Attorneys often prefer to focus on the practice of law, relegating everyday business-related responsibilities to employees. While this may be convenient, it also can expose the firm to theft and fraud. But protecting the firm and its attorneys does not have to be an intimidating or time-consuming task. With some awareness of and adjustments to daily business practices, lawyers can minimize the risks of fraud and theft, from embezzlement to payroll scams to cash larceny.
Reducing a firm’s fraud risk begins with the attorneys in charge getting more involved with the firm’s everyday business affairs. Firms that establish an atmosphere of overseeing employees and finances have the greatest success in preventing fraud. Here are five simple, routine tasks that significantly lower a firm’s fraud risk.
1. The lawyer in charge should receive and open the mail. Otherwise, a fraudster easily can intercept and tamper with bank statements, credit card statements, vendor invoices, and any piece of mail involving accounts or requiring payments. A common way of tampering with a statement includes whiting out fraudulent transactions, making a copy of the statement and then placing the copy into the envelope. Personally receiving the mail assures the attorney that no one in the office has manipulated the statements.
2. That lawyer also should review statements and invoices. Many times, embezzlers set up personal accounts that are the same as the firm’s accounts, such as bank accounts, credit cards and utilities. The attorney needs to check statements for multiple payments on the same account, multiple payroll checks to the same person in the same pay period, checks to unknown people and vendors, check numbers that are out of order, and any unauthorized wire transfers and book debits.

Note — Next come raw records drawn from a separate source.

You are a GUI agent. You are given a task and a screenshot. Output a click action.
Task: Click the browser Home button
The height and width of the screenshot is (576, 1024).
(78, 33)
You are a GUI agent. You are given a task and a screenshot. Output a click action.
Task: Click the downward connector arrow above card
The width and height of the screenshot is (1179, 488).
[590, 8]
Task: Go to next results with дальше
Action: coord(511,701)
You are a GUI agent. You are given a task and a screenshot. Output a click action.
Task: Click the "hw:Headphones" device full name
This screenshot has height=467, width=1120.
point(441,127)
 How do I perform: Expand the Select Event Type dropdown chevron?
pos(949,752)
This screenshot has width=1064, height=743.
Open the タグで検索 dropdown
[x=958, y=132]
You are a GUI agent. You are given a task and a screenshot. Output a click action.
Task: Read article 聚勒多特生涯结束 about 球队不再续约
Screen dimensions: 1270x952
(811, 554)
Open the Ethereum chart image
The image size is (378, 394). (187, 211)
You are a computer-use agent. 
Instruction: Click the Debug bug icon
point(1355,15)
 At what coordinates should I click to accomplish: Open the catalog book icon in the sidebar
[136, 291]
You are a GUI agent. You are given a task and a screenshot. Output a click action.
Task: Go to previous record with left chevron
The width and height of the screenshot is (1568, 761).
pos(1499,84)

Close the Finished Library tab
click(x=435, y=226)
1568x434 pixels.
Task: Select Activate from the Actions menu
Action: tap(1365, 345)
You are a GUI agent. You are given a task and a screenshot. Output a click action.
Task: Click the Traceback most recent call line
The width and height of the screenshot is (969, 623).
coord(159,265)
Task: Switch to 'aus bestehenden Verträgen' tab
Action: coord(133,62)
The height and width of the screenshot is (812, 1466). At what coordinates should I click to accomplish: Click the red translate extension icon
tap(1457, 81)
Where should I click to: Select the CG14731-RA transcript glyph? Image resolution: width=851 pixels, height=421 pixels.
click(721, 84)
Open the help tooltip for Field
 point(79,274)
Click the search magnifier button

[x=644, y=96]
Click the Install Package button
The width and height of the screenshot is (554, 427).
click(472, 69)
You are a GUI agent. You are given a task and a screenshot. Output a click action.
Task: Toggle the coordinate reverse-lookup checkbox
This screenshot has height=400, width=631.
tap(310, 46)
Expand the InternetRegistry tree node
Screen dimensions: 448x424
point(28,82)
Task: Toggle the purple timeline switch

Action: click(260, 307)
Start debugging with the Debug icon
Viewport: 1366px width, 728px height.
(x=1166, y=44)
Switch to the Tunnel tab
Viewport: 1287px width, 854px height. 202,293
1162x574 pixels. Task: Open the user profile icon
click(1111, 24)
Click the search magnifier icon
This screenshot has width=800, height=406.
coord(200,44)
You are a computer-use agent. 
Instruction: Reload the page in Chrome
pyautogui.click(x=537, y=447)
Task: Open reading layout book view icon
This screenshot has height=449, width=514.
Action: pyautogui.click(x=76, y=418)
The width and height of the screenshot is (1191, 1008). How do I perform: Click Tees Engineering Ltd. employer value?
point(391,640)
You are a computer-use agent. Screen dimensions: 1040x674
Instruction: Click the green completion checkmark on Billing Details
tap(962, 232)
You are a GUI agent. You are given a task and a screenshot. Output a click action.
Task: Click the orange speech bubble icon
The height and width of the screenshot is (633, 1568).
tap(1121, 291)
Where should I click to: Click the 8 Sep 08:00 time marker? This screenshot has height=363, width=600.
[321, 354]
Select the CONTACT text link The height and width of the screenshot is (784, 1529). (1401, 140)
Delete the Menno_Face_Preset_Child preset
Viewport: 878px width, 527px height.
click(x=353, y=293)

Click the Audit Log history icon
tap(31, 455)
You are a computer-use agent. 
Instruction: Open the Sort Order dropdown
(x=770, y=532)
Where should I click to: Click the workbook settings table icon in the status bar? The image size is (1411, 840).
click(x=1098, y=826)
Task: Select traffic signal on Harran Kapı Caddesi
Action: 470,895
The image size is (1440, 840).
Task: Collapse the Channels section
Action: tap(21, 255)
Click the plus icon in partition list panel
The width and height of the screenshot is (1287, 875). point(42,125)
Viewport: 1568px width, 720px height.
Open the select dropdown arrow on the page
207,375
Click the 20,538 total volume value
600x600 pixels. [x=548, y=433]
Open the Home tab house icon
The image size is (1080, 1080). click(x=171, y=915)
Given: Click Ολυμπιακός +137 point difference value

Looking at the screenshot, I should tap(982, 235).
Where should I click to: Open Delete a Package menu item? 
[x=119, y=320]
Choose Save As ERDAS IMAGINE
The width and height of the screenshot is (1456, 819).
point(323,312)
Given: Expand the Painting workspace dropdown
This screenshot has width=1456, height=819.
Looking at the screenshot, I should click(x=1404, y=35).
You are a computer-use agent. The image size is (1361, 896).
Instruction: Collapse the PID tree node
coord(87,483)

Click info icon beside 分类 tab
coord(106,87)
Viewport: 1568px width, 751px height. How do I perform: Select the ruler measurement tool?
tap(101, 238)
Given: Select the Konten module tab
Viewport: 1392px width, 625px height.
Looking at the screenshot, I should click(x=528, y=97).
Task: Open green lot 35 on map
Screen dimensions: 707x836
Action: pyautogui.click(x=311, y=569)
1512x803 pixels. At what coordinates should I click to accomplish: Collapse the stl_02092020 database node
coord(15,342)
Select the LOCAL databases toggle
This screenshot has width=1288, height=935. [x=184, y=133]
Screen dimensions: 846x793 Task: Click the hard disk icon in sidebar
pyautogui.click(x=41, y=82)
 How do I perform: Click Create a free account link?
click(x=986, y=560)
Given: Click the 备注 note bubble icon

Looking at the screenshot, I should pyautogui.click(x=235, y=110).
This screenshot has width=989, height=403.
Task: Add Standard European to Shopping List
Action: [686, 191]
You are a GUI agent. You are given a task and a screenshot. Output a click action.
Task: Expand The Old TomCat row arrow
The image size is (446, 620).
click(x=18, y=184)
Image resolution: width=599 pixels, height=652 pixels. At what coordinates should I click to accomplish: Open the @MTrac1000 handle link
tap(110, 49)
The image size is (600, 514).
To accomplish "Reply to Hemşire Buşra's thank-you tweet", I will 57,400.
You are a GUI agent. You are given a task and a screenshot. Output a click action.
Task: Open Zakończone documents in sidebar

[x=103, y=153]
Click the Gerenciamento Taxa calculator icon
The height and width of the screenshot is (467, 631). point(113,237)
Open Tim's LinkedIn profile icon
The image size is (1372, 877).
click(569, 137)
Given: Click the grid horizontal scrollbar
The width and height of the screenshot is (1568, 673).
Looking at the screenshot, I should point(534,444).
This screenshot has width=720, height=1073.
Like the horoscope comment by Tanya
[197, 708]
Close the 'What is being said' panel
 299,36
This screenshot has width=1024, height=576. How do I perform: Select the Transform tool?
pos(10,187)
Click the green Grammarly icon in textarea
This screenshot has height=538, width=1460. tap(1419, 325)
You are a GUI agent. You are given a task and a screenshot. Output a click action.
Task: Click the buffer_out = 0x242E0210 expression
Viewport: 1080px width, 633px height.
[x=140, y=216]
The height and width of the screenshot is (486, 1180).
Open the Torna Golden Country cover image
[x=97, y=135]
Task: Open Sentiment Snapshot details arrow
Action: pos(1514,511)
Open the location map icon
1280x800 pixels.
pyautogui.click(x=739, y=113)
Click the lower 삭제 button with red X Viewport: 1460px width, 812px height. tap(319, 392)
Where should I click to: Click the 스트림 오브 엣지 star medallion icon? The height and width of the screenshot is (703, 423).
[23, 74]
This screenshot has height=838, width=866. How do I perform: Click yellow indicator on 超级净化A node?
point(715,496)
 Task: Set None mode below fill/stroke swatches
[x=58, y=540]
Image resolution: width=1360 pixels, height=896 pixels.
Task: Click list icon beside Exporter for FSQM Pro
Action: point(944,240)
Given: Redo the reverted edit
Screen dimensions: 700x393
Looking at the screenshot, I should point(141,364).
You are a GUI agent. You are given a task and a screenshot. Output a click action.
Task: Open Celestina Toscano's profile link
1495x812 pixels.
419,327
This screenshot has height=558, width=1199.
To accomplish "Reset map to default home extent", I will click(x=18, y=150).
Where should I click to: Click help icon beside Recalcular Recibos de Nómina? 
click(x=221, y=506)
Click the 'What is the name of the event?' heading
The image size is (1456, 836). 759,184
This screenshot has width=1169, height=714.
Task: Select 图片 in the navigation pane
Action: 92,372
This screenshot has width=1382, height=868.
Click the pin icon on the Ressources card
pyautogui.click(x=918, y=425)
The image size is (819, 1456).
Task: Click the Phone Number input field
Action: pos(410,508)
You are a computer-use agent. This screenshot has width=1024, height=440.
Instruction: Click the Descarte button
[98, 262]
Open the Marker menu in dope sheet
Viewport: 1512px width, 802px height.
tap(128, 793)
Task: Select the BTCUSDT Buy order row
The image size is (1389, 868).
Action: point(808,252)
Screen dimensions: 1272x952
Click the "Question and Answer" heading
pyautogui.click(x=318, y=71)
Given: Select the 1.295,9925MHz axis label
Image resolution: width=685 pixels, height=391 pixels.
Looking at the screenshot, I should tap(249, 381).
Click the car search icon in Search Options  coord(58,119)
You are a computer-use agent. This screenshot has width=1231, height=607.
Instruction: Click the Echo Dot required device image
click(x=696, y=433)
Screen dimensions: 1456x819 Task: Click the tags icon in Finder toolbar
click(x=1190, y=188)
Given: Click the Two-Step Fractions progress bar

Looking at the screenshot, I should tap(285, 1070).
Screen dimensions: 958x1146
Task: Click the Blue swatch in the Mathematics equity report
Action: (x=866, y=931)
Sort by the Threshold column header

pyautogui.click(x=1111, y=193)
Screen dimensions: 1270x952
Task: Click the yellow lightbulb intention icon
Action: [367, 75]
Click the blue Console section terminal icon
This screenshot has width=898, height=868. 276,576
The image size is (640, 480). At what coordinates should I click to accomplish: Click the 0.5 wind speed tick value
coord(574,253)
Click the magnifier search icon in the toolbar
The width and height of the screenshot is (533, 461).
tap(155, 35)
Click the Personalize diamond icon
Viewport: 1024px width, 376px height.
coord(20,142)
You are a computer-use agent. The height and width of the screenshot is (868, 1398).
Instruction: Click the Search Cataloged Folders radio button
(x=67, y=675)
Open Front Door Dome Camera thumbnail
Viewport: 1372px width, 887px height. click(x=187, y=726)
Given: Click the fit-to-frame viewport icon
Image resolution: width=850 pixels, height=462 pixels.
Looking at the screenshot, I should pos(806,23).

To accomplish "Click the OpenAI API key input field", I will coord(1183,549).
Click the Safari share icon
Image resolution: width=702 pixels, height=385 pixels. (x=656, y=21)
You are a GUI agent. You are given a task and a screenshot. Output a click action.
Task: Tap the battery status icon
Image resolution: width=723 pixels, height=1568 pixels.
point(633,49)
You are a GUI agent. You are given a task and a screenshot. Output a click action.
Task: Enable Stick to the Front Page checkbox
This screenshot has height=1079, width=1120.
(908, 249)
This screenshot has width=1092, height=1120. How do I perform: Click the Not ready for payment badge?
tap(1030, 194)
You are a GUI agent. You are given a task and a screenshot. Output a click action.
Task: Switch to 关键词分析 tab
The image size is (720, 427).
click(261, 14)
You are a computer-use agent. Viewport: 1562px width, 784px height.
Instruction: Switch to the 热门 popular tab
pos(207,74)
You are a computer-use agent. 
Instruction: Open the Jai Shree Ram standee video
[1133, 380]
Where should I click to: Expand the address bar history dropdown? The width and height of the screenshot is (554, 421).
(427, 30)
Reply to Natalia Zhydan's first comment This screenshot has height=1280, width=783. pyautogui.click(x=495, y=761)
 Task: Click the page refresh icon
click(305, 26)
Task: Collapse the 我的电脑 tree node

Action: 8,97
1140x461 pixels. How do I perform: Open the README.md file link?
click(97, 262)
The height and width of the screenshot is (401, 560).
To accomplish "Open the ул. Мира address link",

The everyday tasks of receiving and reviewing the mail can help prevent and detect many forms of fraud. Scrutiny of financial statements can reveal schemes like employee embezzlement, credit abuse, invoice fraud and payroll scams. Further, firms that deal with cash need to review bank statements to make sure that cash deposits are being made. Cash larceny, a scheme where someone steals accounted-for cash before deposit, is a common cash fraud.
3. The attorney in charge should check online financial sources to review statements regularly and make sure no one has changed passwords. As the banking and accounting worlds increasingly become paperless, many bank statements, account invoices, payroll programs and accounting software are administered and paid online. All of these online sources contain information about where the firm’s money is needed and where it is going. More than one person needs to know online and software passwords. This enables monitoring.
4. Owners and partners should understand who works for the firm and what every employee’s duties are. At bigger firms, employees can get lost in the shuffle. But knowing who does payroll, signs checks, pays vendors, distributes checks and updates accounting software is essential to minimizing risk of theft.
Attorneys who run the firm should rearrange employees’ duties so no person exercises too much control over financial matters. If one employee keeps the books, pays bills, registers new hires and does payroll, that employee has increased opportunity to commit fraud. Separation of duties, on the other hand, reduces the chance of fraud and theft. For instance, one employee can account and prepare invoices requiring payment, a partner can confirm the invoice and write the check, and another employee can issue the payment. Firms need to find a way to separate tasks.
Knowing who works for the firm and in what capacity greatly can reduce the chances of a firm being a victim of a ghost-employee scam. A ghost-employee scam occurs when the fraudster generates checks in the name of past employees or fictitious employees. The perpetrator then deposits or cashes these checks. This fraud is common in companies that employ contract workers or hourly employees, because it is tough to keep track of who was working and the hours worked.
5. Lawyers should not assume others will detect fraud for them. Banks and certified public accountants normally do not catch thieves. Just because a check is made out to someone other than the fraudster does not mean the recipient can’t deposit it into the fraudster’s accounts. Banks are automated and impersonal institutions. Many checks are deposited through ATMs and accepted by indifferent employees. The fraudster may have a relationship with the bank, preventing suspicion from being aroused.
Further, not all CPAs are forensic accountants. Many firms hire CPAs to prepare tax returns and maybe watch money flow. Forensic accounting is a distinct discipline that requires intense comparison between multitudes of financial sources. If no one at the firm suspects fraud, there is no reason why a CPA would look for fraudulent transactions.
By understanding how a firm is vulnerable to fraud and making proper adjustments to business practices, a firm can minimize its everyday fraud risk. Theft and fraud can devastate a firm, disabling lawyers from focusing on what is most important: serving the client.